Jayaram’s book follows the publication of Vijay Thiruvady’s book (Lalbagh: Sultans’ Garden to Public Park) on the botanical garden published last year (“Rediscovering Lalbagh”, Frontline, April 23, 2021) and adds to the corpus of literature on the wider history of Bengaluru. Lalbagh’s misty origins can be traced to a flower garden, or thota (in Kannada), Kempegowda I set up in the 16th century. Lalbagh was given a far more coherent form during the reigns of Hyder Ali and Tipu Sultan in the second half of the 18th century as the duo was keenly interested in the development of gardens. During the colonial period, gardeners trained at the Royal Botanic Gardens at Kew in London such as John Cameron, G.H. Krumbiegel and H.C. Javaraya transformed Lalbagh into one of India’s leading public gardens with diverse plant species. Some of the magnificent trees at Lalbagh include the gigantic Java figs, the fragrant Magnolia Champaca, the soaring Araucaria columnaris (or Christmas tree), lofty eucalyptuses and blooming cannonball trees.

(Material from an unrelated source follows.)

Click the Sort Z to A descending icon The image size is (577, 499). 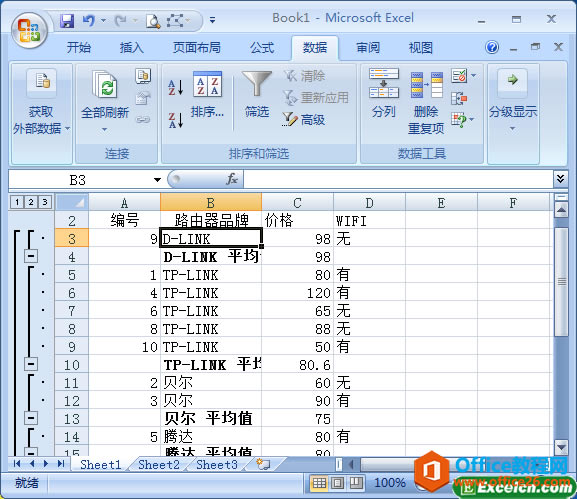176,120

The Lalbagh of today sprawls across 240 acres and is located bang in the middle of the booming city of Bengaluru and is a haven for throngs of early morning walkers and multitudes of visitors during the remainder of the day who saunter in seeking respite from the frenzy of the city. Lalbagh continues to be a significant botanical site in India: Apart from its valuable and ancient trees and flowering plants, it also houses a few historical structures. We learn from Jayaram’s book that Lalbagh once even housed a zoo and an aquarium.

Growing up close to Lalbagh, Jayaram has had an enduring tryst with the garden as this is where he “could feel the fecundity and diversity of nature”, which opened his “sensibilities” and taught him to “slow down, pause and look”. In his poetic way, Jayaram calls Lalbagh his “garden of earthly delights”. Like many in the city who came of age before the turn of this century, Jayaram too has fond childhood memories of afternoons spent in Lalbagh and describes it as his “childhood haunt”. In fact, the book is partly a memoir as the author shares experiences of his time growing up in Lalbagh.

Jayaram writes that his deep interest in Lalbagh was enhanced because he was a Thigala by caste. This was the community of gardeners whom Hyder Ali brought to the region of modern Bengaluru in the 18th century from the Carnatic area of what is now Tamil Nadu. Jayaram refers to the Thigalas as the “gardeners of Lalbagh” but their expertise extended well beyond the public garden, and they had a hand in the greening of Bengaluru itself as snippets in the book from Jayaram’s family’s history attest to.

Reading the book is akin to entering the atelier of an artist who has made Lalbagh his muse. The book has detailed archival maps and paintings; portraits of some of the important personages in the early history of Lalbagh; rich photographs (both historical and contemporary); images of picture postcards from the colonial era; pen and ink drawings; and vivid botanical illustrations. Photographs from the author’s personal collection add a sensitive touch to the curation of the book’s contents. The story of Lalbagh is intertwined with the story of Bengaluru itself and the book makes this connect wonderfully.